Provenance is a great source of value even without formal intellectual property protection.

We are all familiar with provenance being a distinctive product characteristic; it often donates quality food from a particular region of the country. For those products that have the fame, reputation, stamina and commercial clout geographical brand protection has been very effective at limiting direct competition. The wines of Champagne are the most obvious example of how similar alcoholic drinks, even made in the same way, can’t use the name of the area in France called Champagne.

Off the top of my head there are many products that rely on map coordinates, their geography, more formally in trademark terms called Geographic  Indication or GI, or “appellation of origin”, to differentiate them in consumers’ minds: Cornish Clotted Cream; Arbroath Smokies: Scotch Whisky; Gruyere Cheese; Jersey Royal Potatoes; Melton Mowbray Pork Pies. Compared to the rest of Europe the UK has a relatively short list of these due to the industrialisation of its agriculture. Interestingly, Newcastle Brown Ale formerly had such protection until the brewer moved its production facility to Gateshead and it was removed.

The sort of intellectual property protection that is afforded by GI is nice to have but, as you can see from the short list above, it mainly applies to foodstuffs where there is some sort of artisanal tradition to exploit; a traditional expertise that morphed into a brand that is now protected by law.  But how can you exploit geography, a simple position on the map, without such protection? Well, at its most basic, many people rely on providing local services as a very important element of how they differentiate themselves. You’d probably think twice about choosing a plumber based 100 miles away from your home; many service providers are territorial and their territory is quite small. Marks & Spencer, a UK retailer with a distinctive food offering, is a master at value selling and never sells anything without some sort of qualification and very often it is provenance, the region, or even the farm, it is produced on. Provenance is big in food retailing these days.

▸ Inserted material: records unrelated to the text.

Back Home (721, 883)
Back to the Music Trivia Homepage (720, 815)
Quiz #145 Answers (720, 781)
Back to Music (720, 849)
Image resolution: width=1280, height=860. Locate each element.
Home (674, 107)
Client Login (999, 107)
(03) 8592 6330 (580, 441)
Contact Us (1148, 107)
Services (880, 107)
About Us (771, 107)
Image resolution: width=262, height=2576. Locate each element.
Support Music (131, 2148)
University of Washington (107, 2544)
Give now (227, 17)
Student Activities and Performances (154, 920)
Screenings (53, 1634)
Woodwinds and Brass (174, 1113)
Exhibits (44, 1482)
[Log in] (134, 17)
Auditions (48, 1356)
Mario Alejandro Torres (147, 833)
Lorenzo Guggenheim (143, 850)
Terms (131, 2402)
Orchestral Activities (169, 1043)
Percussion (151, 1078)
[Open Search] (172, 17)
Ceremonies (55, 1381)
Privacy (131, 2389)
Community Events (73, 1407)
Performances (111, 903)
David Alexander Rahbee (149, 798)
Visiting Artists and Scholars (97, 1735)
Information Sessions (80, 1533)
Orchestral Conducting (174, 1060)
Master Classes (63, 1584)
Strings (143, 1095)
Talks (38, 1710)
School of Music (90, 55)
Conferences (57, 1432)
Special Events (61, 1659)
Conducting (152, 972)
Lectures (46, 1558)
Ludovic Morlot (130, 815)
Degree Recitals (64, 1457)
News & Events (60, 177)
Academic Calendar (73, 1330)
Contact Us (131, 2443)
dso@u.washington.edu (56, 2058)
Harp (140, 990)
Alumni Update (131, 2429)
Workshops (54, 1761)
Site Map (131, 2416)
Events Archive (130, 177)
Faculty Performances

I recently came across a couple of less formal but quiet powerful uses of location branding that seem to work very well. The first was a jeweller in Falmouth, Cornwall, selling wedding rings made out of “Cornish Tin & Gold”. It had bought up a job lot of Cornish tin from a shipwreck and used it to mix with gold to produce wedding rings with a very strong local provenance. Although, rather cleverly in fact, many might have mistakenly interpreted the strap line as meaning that the gold came from Cornwall, it is only the tin that does. Even so, it is still a strongly differentiated product for those of us, like me, who want a wedding ring from this part of the world, something different which associates a special event in my life with my emotional home.

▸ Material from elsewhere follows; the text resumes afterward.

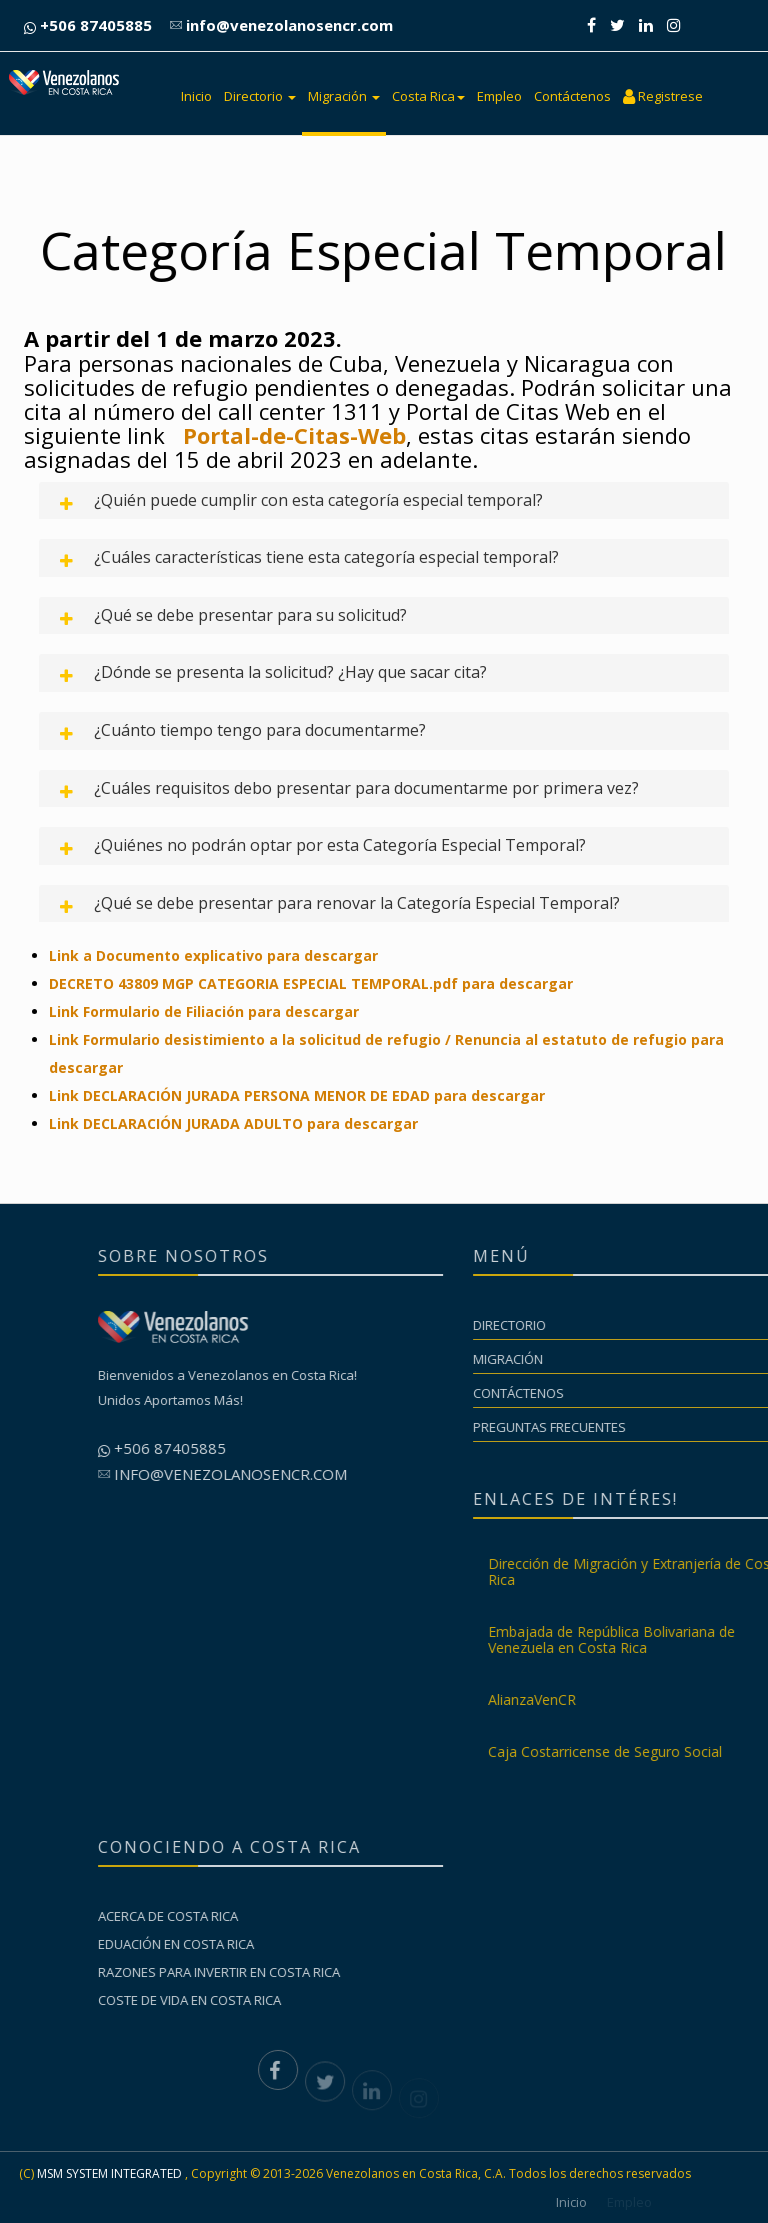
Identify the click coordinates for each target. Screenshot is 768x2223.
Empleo (499, 96)
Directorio (260, 96)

The second example of “leveraging the map” I came across was also in Falmouth, in a shop specialising in “Cornish quality fayre”, under the Halzephron brand. The brand comes from Halzephron Herb Farm on the Lizard peninsular.  It emphasises the artisanal – “still being made by the same mother and daughter team” and the use of local produce “as many ingredients as possible are sourced in Cornwall”, but sells a very wide range of sauces, preserves and dressings that have long shelf lives and, apart from the brand, little to connect them with Cornwall, at least to my eyes.

Whether you want jewellery for a special occasion, or a jar of chutney to take home as a souvenir of your holiday, provenance is an important driver of value in both products as it differentiates and positions them rather uniquely. As that is what we are all striving to do with our own brands, why not ask yourself how you can use provenance more powerfully in your business?